Many times, we are over-identified with the person in pain and we want to protect her/him from the pain. But by acting in the manner of pleasing the other person - sometimes “at all cost” - we are actually “saying” that they shouldn’t feel how they feel…we are therefore, controlling the other person’s feelings. After all, why can’t the person feel however s/he feels?

 

Being in the Moment

Whoever has a personal saving relationship with Christ Jesus will live in eternity in the presence of God. Emotionally though, all we have is this present moment. Every moment comes to an end. We have good moments, and they come to an end. We can have a bad moment, and that too, comes to an end.
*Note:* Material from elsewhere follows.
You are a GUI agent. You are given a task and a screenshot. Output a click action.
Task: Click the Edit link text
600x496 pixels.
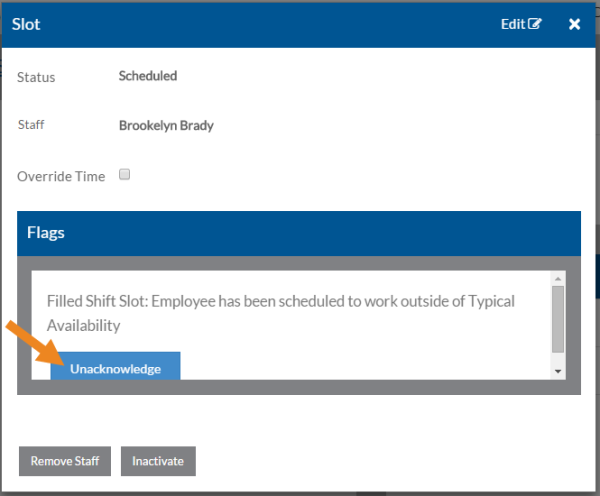(x=513, y=24)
When we find ourselves regretting our past, we are “playing the tape” of our past. Since no one has yet to invent the time machine, regretting our past and revisiting what did/could’ve/should’ve happened, will only lead us down a spiral of depression.

When we assume the worst will happen to us in the future, we are “writing the script,” as if we know what will take place in the future. Since only God knows the future, we need to stop acting as God.

So, all we have emotionally, is the present. The more we are able to stay in the present moment, the better chance we will have to build a better future.


Treatment Suggestion:

We help our patient to “Stop Playing the Tape” of the past, and “Not Write the Script of the Future,” and stay in the moment instead. We encourage the patient to take a deep breath, look around her environment and verbally describe what she sees in her physical surroundings. This helps to ground the person and to bring her back to the present moment. We tell the patient to feel the moment and to stay in it, knowing that this moment will pass.

When a person can embrace her bad moment (instead of trying to fight it by panicking), the bad moment will pass quicker. The more the person tries to fight the bad moment, the longer the moment lasts.

We tell the patient that this moment will pass. The more she is able to stay in the moment, the better chance she would have to develop a better future. We also tell her that she can decide what type of moment she will have next…by staying in the present moment. The paradox is that the more we embrace our present bad moment, the likelihood of a having a better next moment increases.